Transelectrica’s role is therefore strategic not only for Romania but for wider South-East European electricity flows: interconnections linking Romania with Serbia, Hungary and Bulgaria position it as a major renewable transit and balancing zone between Central Europe and the Balkans.

Market integration follows weather-driven shocks — but weak links raise volatility

The shift also has implications for trading patterns. Historically, regional markets were relatively fragmented with limited cross-border balancing integration and substantial national price divergence. Renewable expansion is gradually forcing deeper market integration because intermittent generation cannot be managed efficiently inside isolated national systems.

Weather-driven flows increasingly dominate market dynamics: strong wind production may create regional oversupply conditions; drought-related hydro deficits can tighten balancing elsewhere; simultaneous solar peaks across multiple markets increase congestion risk while depressing midday prices. In this environment, transmission infrastructure largely determines how efficiently these shocks are absorbed across borders.

Stronger interconnections reduce curtailment risk, improve balancing efficiency and stabilize price volatility; weaker systems trap oversupply locally while increasing stress elsewhere—reinforcing why transmission quality affects financing costs, valuation assumptions and long-term attractiveness for investors.

Batteries help—but they cannot replace interconnection

Batteries amplify this trend further across Serbia, Greece and Romania by reducing localized congestion and stabilizing intermittent generation. Storage allows renewable electricity to be stored when networks saturate and released later when conditions improve.

Still, batteries alone cannot solve regional balancing challenges without sufficient interconnection capacity. Long-term renewable integration therefore requires simultaneous investment in storage and transmission infrastructure.

A strategic contest with permitting delays—and uneven coordination

The geopolitical dimension is also becoming more visible as energy sovereignty concerns rise after repeated European crises. With South-East Europe positioned between Central Europe routes as well as Eastern Mediterranean and Black Sea corridors—including links involving LNG infrastructure in Greece—the region’s interconnections increasingly connect LNG assets with hydropower flexibility in parts of the Western Balkans while routing renewables from Serbia and Romania into broader EU electricity markets.

This creates opportunities but also competitive tensions: countries that modernize transmissions quickly may strengthen their influence over regional market outcomes; those that fail risk becoming bottlenecks inside wider European renewable flows.

Project finance reflects those risks directly as lenders evaluate renewables through lenses such as transmission access quality and balancing capability—meaning constrained-grid locations carry materially higher merchant risk than projects connected to reinforced interconnectors or flexible balancing zones.

At the same time, substantial challenges remain: permitting delays continue affecting major interconnection projects; financing requirements are enormous; cross-border coordination between TSOs remains uneven; and regulatory frameworks for congestion management and balancing integration continue evolving.

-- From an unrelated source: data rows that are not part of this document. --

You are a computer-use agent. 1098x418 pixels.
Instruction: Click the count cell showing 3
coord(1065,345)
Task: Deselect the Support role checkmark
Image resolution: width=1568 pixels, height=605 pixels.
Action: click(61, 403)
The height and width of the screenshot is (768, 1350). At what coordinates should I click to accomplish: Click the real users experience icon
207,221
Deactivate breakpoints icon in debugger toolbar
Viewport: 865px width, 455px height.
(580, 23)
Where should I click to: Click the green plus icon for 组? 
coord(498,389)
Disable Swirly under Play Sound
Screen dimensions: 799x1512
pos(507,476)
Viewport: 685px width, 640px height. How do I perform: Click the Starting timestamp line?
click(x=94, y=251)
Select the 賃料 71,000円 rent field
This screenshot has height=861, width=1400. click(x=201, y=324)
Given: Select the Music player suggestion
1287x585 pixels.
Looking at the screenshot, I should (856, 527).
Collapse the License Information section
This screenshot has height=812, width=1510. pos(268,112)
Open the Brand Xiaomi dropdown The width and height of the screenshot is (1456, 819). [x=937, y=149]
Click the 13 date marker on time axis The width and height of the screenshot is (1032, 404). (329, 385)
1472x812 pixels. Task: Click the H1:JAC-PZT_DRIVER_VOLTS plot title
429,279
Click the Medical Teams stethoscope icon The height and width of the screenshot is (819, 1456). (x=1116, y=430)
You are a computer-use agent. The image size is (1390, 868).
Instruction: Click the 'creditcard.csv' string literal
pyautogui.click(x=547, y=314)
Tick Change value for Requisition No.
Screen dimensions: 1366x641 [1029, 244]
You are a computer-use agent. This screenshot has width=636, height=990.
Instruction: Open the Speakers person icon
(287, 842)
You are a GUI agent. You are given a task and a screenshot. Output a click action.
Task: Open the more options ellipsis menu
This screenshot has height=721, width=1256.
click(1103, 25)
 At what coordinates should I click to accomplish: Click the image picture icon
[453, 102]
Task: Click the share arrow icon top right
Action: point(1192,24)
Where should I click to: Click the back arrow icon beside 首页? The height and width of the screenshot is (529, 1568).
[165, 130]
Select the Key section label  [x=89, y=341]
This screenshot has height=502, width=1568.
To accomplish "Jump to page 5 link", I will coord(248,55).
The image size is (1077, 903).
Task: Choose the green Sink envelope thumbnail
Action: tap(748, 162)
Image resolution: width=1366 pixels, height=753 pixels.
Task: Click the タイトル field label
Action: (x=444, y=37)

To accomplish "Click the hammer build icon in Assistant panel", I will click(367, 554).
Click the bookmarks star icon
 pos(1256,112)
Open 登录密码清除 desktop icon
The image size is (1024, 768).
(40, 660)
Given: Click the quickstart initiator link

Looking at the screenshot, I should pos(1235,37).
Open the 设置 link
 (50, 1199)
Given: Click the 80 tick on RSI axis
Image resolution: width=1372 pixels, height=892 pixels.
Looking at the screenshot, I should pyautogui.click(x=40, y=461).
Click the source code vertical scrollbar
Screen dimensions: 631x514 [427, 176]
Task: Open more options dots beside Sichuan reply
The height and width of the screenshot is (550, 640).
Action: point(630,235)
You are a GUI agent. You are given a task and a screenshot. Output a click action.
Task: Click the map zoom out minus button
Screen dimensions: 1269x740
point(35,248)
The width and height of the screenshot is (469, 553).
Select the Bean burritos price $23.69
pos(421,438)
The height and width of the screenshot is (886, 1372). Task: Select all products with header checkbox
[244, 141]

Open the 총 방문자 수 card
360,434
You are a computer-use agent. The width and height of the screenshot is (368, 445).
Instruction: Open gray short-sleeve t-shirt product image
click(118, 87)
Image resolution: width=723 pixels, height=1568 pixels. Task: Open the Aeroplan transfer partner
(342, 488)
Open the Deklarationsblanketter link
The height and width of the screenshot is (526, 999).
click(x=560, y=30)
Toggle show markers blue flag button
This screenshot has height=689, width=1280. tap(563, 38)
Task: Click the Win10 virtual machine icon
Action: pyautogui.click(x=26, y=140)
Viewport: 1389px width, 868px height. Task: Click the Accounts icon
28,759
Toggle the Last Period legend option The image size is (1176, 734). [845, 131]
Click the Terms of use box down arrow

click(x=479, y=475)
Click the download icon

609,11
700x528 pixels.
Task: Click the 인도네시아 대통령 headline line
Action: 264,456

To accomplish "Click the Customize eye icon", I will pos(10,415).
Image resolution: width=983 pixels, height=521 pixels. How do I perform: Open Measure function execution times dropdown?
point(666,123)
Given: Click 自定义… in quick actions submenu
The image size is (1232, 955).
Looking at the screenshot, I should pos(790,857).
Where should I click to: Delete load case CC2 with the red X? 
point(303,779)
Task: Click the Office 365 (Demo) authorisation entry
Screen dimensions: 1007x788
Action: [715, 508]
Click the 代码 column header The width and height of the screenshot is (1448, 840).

A new hierarchy: flexibility infrastructure over pure megawatts

The direction described across South-East Europe points toward an electricity system moving away from being defined primarily by generation ownership toward one shaped increasingly by flexibility needs—where connectivity determines whether renewables create value under volatile conditions. Transmission infrastructure is therefore portrayed as becoming the backbone of the region’s energy transition.

The Balkan grid race ultimately concerns far more than wires: it is about who controls infrastructure capable of stabilizing, balancing and monetizing renewable power inside an increasingly fragmented—and weather-driven—European electricity economy where transmission may become more valuable than generation itself.